Ugo DI LUCA Posted June 27, 2003 Posted June 27, 2003 Hi, I'm strugglig with this for a while. I'm just looking for a way to identify mispelling when the user enters a customer name. It could be also used to check dupes while entering a new record from globals. The best I could get at the moment is an extremely long calc of type : Case(Length(TrimName) >= 8,Replace(TrimName, 8,1,Middle("ABCDEFGHIJKLMNOPQRSTUVWXYZ", 1, 1)) & "
ernst Posted June 27, 2003 Posted June 27, 2003 Hi Ugo, I do not really understand what you want to achieve, maybe you could explain it a bit more. Looks like the MIDDLE ("ABCDEFGHIJKLMNOPQRDTUSVWXYZ, 1,1) bits could be replaced with a simple "A" and so forth. So your calc would become: Case(Length(TrimName) >= 8,Replace(TrimName, 8,1,"A") & "
Ugo DI LUCA Posted June 27, 2003 Author Posted June 27, 2003 Hi Ernst, Thanks for the interest to this. This is directly related to the sample I've posted about checking duplicate while entering new entries. I'm looking for a genious calculation that could return a Multikey that could check for mispelling. This is different from a Clairvoyance as the record is not suppose to exist in the db. For example, if the user type SHUMACHER, CHUMACHER, SCHUAMCHER, SCHUAMKER (this one's impossible), and then proceed with the "go entry" script, I'd like the user to be alerted that there is a possible duplicate called SCHUMACHER. Any Ernstein here
ernst Posted June 27, 2003 Posted June 27, 2003 Hey Ugo, OK, I understand what you want to do.

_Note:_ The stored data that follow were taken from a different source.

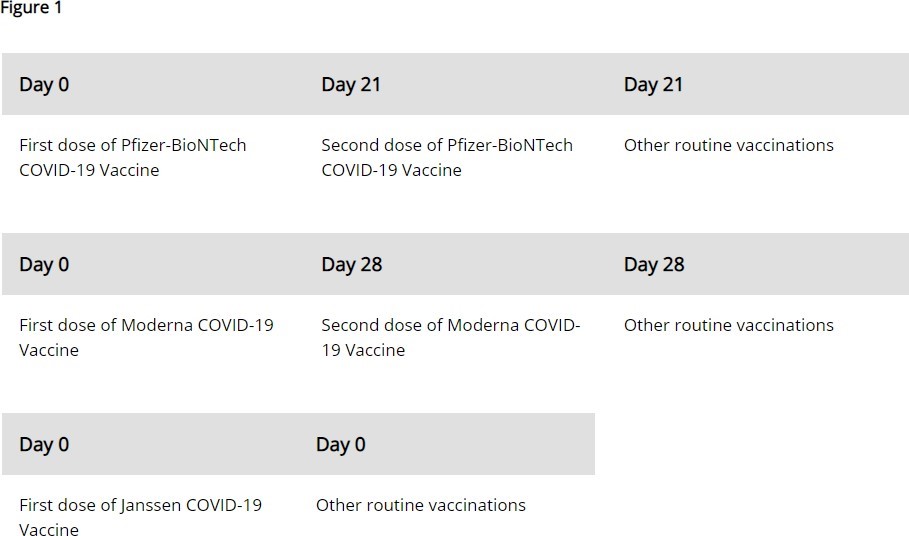
Task: Click Day 0 header above Janssen-row routine vaccinations
Action: (340, 444)
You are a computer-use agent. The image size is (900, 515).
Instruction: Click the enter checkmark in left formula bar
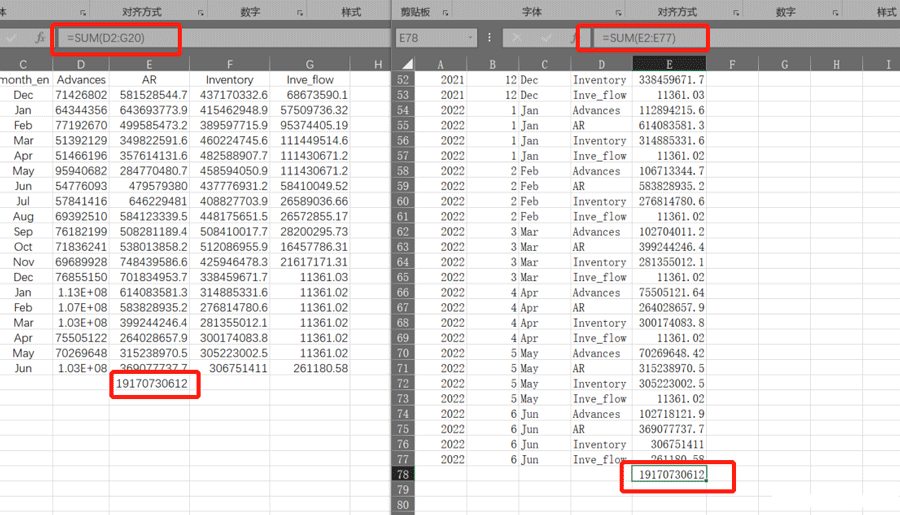pos(11,38)
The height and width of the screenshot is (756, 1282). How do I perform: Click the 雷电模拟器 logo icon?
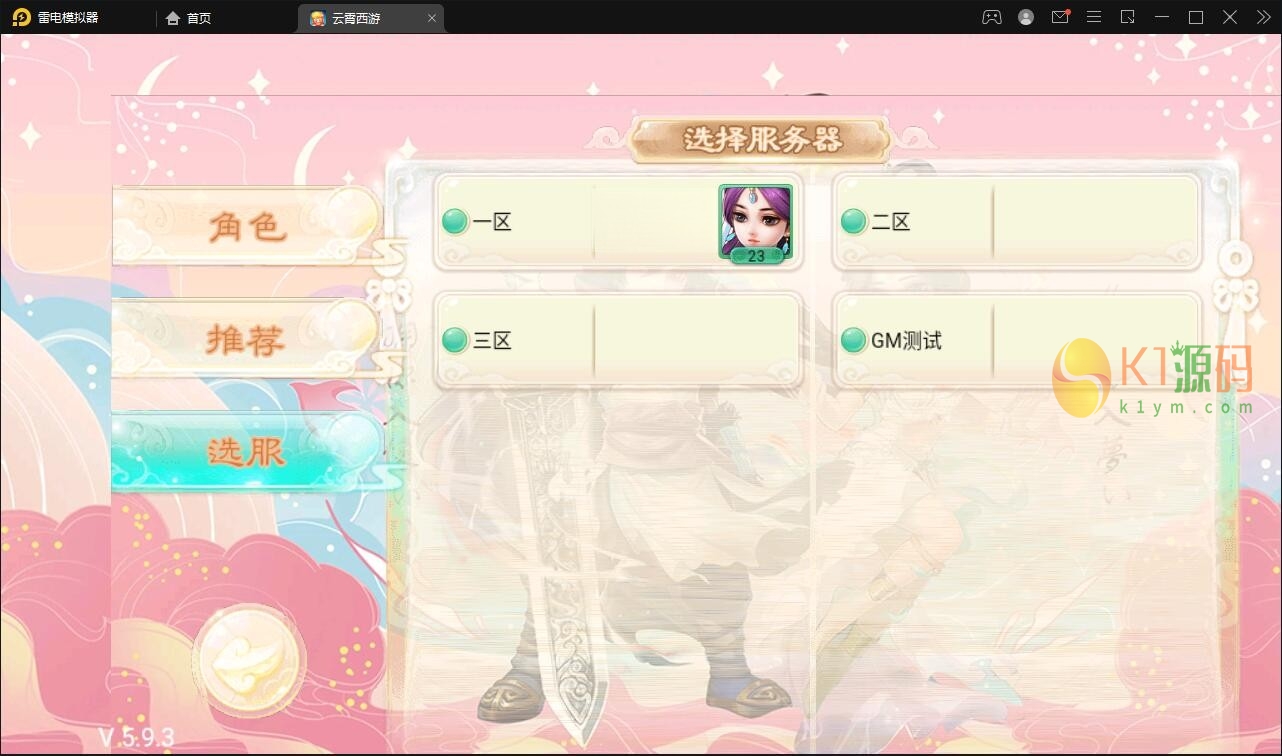click(21, 17)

Seems a hell of a job to me. You have got to define how 'equal' the existing names must be before being put on the list of possible duplicates. You could use length, the first few letters, inversions of letters and presumably much more parameters. But the involved relations and multikeys would personally really put me of, besides the fact that the kind of 'smart guessing' that you are after is a science by itself. Therefore, can't you use the built-in spell checker? Just export a list of names and import them in a custom dictionary. I just tried that and it gives usable results. Interface is not so nice as your sample, but it is a lot less work then inventing your own! Regards, Ernst.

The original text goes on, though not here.